▸ **WORK INSTRUCTION**
Go through the material below, tally each line containing "will", and write the tally alone.

********

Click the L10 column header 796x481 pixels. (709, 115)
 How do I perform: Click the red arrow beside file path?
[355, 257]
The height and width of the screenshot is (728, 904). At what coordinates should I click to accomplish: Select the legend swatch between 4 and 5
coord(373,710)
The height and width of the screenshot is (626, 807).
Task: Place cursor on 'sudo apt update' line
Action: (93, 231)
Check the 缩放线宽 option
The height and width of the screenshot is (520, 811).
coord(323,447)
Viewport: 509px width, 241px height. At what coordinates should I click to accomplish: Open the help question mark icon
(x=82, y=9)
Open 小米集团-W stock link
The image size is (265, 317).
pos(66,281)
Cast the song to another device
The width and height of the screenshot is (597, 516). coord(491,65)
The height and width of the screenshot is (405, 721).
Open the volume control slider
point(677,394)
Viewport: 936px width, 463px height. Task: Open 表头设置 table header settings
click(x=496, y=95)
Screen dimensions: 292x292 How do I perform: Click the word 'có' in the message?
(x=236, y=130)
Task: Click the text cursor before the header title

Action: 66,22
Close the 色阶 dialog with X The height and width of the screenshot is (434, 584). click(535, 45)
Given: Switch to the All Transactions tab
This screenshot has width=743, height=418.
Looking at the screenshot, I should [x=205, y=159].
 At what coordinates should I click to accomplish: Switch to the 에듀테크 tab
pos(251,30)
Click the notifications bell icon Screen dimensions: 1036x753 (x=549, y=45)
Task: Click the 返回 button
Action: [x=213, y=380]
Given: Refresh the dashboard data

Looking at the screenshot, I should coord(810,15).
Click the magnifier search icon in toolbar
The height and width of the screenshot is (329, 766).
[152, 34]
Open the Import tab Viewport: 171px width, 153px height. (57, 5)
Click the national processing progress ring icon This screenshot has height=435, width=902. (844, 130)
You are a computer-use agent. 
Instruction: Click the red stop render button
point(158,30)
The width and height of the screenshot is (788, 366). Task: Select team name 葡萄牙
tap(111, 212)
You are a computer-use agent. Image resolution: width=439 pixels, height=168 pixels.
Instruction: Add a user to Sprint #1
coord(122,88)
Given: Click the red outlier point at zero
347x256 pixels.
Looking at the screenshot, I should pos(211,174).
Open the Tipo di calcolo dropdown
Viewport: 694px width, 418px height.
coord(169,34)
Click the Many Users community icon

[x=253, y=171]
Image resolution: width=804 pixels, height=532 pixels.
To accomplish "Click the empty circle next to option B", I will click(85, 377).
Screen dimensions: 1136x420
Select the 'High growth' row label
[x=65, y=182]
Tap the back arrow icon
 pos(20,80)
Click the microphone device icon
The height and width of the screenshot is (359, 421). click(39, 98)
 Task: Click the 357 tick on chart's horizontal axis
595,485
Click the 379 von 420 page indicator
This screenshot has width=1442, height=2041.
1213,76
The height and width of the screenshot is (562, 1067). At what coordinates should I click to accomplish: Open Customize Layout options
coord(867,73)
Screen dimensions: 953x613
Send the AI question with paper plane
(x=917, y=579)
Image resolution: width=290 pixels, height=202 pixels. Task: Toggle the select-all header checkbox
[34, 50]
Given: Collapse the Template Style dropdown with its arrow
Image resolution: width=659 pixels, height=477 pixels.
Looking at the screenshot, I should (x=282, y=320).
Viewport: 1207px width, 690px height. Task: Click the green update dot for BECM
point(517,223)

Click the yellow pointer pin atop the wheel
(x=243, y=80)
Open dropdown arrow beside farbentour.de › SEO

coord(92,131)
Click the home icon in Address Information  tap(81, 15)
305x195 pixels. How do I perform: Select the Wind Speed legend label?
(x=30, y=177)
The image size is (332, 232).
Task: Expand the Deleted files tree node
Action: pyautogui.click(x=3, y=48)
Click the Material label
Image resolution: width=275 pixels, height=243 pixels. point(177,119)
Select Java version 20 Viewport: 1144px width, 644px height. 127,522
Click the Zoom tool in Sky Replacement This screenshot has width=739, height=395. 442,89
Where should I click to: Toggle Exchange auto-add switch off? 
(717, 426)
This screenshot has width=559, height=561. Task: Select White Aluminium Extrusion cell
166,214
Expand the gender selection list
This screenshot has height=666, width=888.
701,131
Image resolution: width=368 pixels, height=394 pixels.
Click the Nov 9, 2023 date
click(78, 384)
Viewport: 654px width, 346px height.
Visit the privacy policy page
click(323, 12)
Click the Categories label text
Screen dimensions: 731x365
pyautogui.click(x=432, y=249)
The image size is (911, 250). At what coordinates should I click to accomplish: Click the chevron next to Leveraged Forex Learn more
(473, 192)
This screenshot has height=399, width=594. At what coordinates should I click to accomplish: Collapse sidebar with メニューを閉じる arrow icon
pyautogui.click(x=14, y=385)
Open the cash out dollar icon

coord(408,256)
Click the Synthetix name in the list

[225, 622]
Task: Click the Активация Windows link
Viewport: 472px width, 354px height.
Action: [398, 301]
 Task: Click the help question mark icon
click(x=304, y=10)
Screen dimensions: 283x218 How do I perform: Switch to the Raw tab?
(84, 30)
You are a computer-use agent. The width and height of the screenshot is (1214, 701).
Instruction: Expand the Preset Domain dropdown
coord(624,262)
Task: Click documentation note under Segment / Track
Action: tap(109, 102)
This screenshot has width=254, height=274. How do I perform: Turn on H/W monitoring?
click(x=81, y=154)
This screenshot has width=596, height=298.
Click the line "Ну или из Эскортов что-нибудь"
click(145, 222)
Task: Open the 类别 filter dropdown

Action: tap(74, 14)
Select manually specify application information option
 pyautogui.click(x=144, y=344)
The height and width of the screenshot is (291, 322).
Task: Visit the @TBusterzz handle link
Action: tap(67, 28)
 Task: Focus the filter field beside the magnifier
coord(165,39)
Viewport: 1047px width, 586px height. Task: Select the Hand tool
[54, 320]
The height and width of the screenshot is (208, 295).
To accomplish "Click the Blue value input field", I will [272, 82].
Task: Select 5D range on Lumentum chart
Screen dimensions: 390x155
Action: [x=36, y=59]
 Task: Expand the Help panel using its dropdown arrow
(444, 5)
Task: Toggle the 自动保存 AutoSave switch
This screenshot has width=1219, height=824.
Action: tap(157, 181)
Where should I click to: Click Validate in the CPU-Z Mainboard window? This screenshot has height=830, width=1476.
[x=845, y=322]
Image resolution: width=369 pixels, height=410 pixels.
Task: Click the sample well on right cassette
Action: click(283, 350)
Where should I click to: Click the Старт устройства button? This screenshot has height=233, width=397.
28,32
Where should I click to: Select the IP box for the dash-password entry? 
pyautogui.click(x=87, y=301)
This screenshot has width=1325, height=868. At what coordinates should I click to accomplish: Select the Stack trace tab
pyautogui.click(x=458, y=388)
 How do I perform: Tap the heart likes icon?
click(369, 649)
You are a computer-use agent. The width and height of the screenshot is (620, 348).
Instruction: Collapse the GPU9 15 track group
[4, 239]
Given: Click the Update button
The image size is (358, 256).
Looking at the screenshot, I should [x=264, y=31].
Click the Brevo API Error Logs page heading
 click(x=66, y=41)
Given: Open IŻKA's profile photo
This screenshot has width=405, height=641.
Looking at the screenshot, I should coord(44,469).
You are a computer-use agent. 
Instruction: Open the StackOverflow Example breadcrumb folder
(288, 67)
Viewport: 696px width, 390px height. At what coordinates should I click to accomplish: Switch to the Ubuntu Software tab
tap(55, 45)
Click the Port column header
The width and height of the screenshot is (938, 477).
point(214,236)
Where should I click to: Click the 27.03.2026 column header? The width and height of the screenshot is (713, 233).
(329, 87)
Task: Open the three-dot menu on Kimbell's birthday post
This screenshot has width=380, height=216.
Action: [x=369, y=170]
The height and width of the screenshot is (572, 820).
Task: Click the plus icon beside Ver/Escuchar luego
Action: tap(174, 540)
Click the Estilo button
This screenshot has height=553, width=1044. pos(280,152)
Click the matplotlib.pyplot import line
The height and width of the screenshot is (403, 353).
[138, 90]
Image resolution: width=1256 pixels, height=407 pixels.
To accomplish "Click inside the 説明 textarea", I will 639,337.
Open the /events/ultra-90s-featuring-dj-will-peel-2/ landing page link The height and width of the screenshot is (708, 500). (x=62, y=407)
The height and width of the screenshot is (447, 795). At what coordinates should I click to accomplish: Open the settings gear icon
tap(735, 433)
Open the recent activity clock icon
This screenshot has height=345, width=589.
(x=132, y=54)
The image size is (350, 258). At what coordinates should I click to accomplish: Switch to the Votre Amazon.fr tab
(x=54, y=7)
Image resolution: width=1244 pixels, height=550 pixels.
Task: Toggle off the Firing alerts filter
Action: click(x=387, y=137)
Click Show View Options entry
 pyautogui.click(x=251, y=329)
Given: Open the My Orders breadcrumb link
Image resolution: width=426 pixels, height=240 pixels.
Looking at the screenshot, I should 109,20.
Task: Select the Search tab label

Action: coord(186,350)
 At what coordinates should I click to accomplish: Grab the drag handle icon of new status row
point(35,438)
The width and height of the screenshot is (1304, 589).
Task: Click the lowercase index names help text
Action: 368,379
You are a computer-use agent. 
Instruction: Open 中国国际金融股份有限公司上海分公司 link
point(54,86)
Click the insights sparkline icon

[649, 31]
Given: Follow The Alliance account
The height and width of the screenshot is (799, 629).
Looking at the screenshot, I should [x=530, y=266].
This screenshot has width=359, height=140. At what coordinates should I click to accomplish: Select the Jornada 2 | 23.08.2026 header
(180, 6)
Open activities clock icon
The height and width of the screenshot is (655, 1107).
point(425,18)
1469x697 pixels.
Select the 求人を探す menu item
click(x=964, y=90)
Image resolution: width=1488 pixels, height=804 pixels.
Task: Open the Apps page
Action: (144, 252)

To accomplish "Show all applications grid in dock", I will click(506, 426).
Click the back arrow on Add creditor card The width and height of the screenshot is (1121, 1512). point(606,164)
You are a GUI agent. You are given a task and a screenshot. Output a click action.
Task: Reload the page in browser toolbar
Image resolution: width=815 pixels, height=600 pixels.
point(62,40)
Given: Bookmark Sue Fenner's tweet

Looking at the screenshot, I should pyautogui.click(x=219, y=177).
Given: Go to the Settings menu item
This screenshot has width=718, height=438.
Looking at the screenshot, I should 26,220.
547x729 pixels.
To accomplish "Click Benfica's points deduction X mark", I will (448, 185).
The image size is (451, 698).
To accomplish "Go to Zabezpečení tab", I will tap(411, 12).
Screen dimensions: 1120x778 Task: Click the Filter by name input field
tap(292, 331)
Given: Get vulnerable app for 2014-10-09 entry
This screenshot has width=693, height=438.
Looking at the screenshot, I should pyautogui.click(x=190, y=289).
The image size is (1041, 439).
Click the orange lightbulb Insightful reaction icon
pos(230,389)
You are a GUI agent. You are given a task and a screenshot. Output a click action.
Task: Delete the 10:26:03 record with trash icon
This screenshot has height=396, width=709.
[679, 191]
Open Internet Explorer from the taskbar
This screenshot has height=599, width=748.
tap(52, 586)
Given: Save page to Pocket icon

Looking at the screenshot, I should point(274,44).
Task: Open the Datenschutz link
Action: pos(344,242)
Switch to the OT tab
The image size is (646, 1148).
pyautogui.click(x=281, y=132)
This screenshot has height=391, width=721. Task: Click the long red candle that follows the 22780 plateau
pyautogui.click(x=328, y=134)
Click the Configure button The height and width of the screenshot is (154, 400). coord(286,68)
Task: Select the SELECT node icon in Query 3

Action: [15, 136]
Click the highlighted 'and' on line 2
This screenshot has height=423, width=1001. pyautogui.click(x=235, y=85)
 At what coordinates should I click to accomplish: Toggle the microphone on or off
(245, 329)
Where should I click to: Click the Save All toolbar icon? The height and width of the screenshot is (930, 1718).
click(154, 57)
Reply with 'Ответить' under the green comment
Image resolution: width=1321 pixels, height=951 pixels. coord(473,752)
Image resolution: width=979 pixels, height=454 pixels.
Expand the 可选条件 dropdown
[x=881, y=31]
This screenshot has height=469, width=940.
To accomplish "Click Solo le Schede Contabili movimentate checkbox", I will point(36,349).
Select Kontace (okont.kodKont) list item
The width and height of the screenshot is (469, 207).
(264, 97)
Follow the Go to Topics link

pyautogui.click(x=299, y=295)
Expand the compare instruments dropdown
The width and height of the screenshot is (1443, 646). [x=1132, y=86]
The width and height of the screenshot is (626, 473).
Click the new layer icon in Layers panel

********

▸ **TASK RESULT**
8